1. Delamination — disrupted regularity of the myelin sheath layers fitted tightly around each other with the formation of dilated areas with significant hollows between individual lamellae.
2. Dissociation — disruption of the myelin sheath configuration — the type of myelin deformation associated with mismatch in the circle’s circumference values of the axial cylinder and the covering myelin sheath, due to which protrusions of lamella folds, both outward and inward of the fiber, are formed.
3. Granular disintegration — type of myelin sheath local destruction, when the strict order of myelin layers is replaced with granular fragmentation of membranes.
4. Myelin homogenization — type of myelin sheath local or total destruction characterized by enzymatic degradation of membranes to the state of dispersion with varying electron density.
The combinations of the delamination and dissociation or granular disintegration and myelin homogenization are rather common (fig. 4А, B).
5. Demyelination — myelin sheath thinning due to rapid decrease in the number of lamellae constituting it structure or total lack of myelin sheath.
6. Remyelination — restoration of the thinned myelin sheath.
7. Hypermyelination — excess increase in the number of lamellae in the myelin sheath resulting in significant constriction of the axial cylinder [11].

Demyelination is often found in many disorders. However, the role of demyelination is poorly understood and is not considered to be leading.

There is a term “leukoaraiosis” in radiation diagnosis. Comparison of postmortem MRI scans and morphological data has shown that neuropil rarefaction associated with demyelination is among visible equivalents of this MRI phenomenon.

Necrosis is the death of cells or tissues in the living organism. Single cells can die due to both necrosis and apoptosis (programmed cell death). Pathologists are familiar with the term “necrosis”, while the term “apoptosis” is rather new, and the diagnosis of apoptosis can cause some difficulties, since this is cell damage without inflammation or cell lysis.

Apoptosis

Light microscopy allows one to suspect apoptosis. Chromatin condensation in the cell nucleus that later becomes fragmented, is a typical sign of the apoptosis onset. Each fragment is surrounded by the cytoplasm, and the apoptotic body is formed that are ingested by macrophages. Electron microscopy, immunohistochemical methods, and the TUNEL apoptosis detection method are used to diagnose apoptosis. Programmed cell death was determined in the majority of chronic disorders and cases of toxic damage to the nervous system. Immunohistochemical studies of the human brain showed that cortical neurons responded positively to the p53 tumor suppressor controlling the state of DNA in the cell and triggering the cell death (apoptosis) program in case of DNA damage and impossibility of repair (fig. 5, fig. 6).

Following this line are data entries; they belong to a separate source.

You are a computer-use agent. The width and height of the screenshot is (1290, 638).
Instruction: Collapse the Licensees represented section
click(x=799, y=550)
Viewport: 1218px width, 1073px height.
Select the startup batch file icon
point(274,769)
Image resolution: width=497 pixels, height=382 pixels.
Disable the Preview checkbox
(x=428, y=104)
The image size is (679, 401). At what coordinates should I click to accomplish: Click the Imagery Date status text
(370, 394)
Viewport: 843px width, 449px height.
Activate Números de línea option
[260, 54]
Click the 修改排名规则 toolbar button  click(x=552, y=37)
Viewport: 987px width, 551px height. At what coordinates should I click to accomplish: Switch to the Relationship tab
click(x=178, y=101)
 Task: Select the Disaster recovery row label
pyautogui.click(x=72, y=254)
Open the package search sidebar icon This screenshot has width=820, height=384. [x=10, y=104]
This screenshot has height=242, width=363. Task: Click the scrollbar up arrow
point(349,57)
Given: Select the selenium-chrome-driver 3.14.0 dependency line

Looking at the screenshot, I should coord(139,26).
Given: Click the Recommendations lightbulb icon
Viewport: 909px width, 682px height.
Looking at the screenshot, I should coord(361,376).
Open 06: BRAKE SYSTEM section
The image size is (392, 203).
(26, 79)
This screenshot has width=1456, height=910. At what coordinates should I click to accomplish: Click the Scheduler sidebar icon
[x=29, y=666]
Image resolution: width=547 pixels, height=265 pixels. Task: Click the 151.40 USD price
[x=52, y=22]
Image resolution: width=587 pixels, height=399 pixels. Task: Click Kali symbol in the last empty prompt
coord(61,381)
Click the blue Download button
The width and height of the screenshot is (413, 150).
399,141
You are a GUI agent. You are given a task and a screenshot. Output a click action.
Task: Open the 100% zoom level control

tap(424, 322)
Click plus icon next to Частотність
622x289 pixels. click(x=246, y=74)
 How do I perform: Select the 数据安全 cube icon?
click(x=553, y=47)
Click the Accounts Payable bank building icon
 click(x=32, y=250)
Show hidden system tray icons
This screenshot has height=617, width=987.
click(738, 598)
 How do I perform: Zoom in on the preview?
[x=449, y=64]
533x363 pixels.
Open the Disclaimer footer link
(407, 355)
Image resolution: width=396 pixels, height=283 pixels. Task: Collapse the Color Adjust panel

Necrosis of cells, particularly neurons, can go in two ways: through cytolysis and cytorhexis. For the neuron, cytolysis is a continuation of acute swelling, when it proceeds to the irreversible stage of the shadow cell, while cytorhexis is developed after shriveling of neurons with subsequent fragmentation of the nucleus.

Direct (traumatic and toxic damage) and indirect necrosis most often associated with circulation disorders represent the clinical and morphological forms of the brain necrosis. Small foci of necrosis that are often elective, where only some components of the tissue are damaged, while other components are preserved (fig. 7, fig. 8), are most typical for toxic brain tissue damage. Such foci show up as neuropil rarefaction and gliopenia [11].

CONCLUSION

Thus, common disease mechanisms, such as neuroinflammation, atrophy and dystrophy, damage to neurons and glial component that can result in the death of cells occurring in different ways, including apoptosis and necrosis, underlie toxic damage to the brain, regardless of the cause (toxic or medicinal substances, bacteria, protozoa or viruses, endogenous toxicants, drugs, alcohol, traumatic brain injury, etc.).

The changes in cell morphology can be both reversible and irreversible; these can to varying degrees and in different ways manifest themselves in the brain regions. Today, such changes are poorly understood due to non-specific nature, despite the fact that these data are essential for selection of optimal treatment and reduction of dangerous sequelae of the number of medical procedures.